**ABOUT THIS TASK**:
I need the records below retyped exactly.

**Data excerpts**:
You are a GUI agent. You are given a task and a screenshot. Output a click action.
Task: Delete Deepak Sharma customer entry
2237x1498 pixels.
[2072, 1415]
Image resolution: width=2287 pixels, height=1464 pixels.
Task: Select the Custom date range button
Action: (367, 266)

**SOLUTION TO THIS PROBLEM**:
You are a GUI agent. You are given a task and a screenshot. Output a click action.
Task: Delete Deepak Sharma customer entry
2237x1498 pixels.
[2072, 1415]
Image resolution: width=2287 pixels, height=1464 pixels.
Task: Select the Custom date range button
Action: (367, 266)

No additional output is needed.